OBJECTIVE: Recast each line of the records below as a JSON list of strings, with one string per line. Leave out blank lines and the pictures.
>> Start DATA SUPPLIED
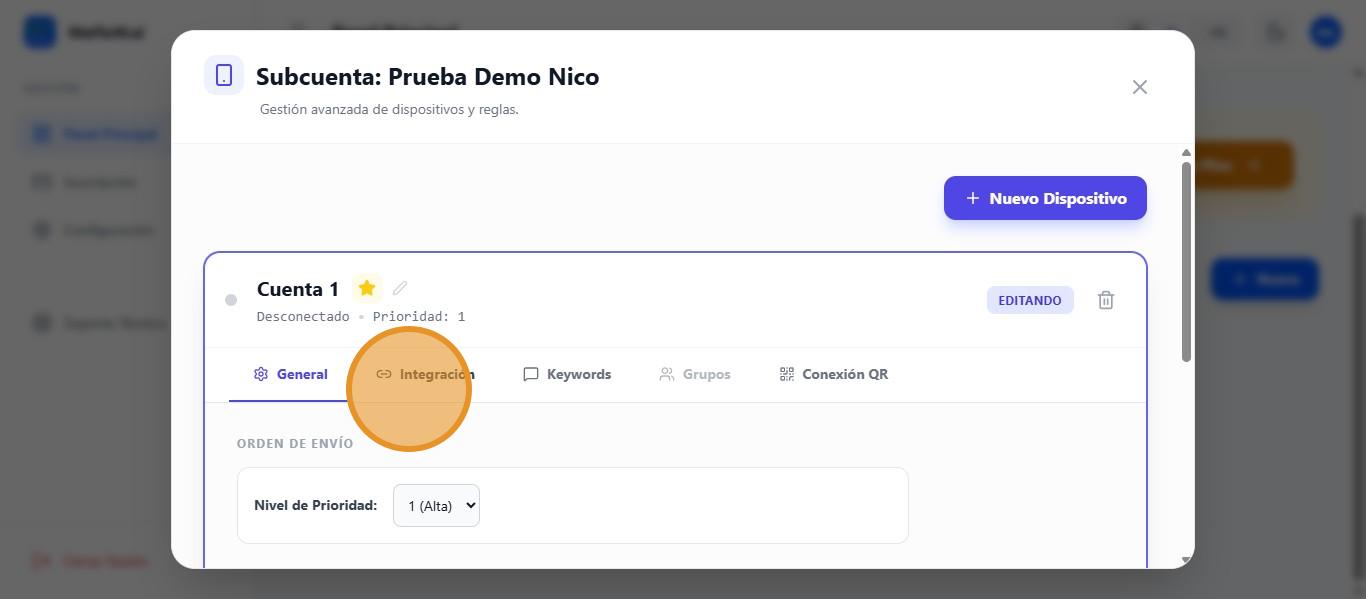This screenshot has width=1366, height=599.
Task: Click the Desconectado status text
Action: (303, 317)
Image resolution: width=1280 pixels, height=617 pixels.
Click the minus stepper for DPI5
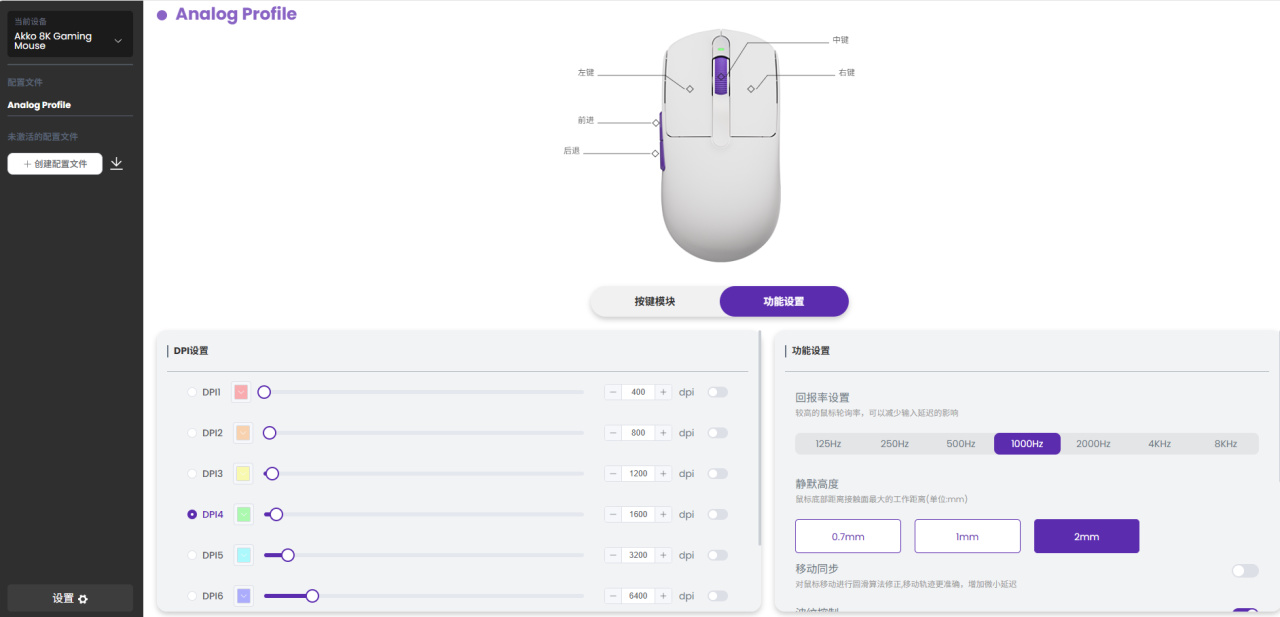tap(613, 555)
>> End DATA SUPPLIED
CORRECT RESULT:
[
  "This screenshot has width=1366, height=599.",
  "Task: Click the Desconectado status text",
  "Action: (303, 317)",
  "Image resolution: width=1280 pixels, height=617 pixels.",
  "Click the minus stepper for DPI5",
  "tap(613, 555)"
]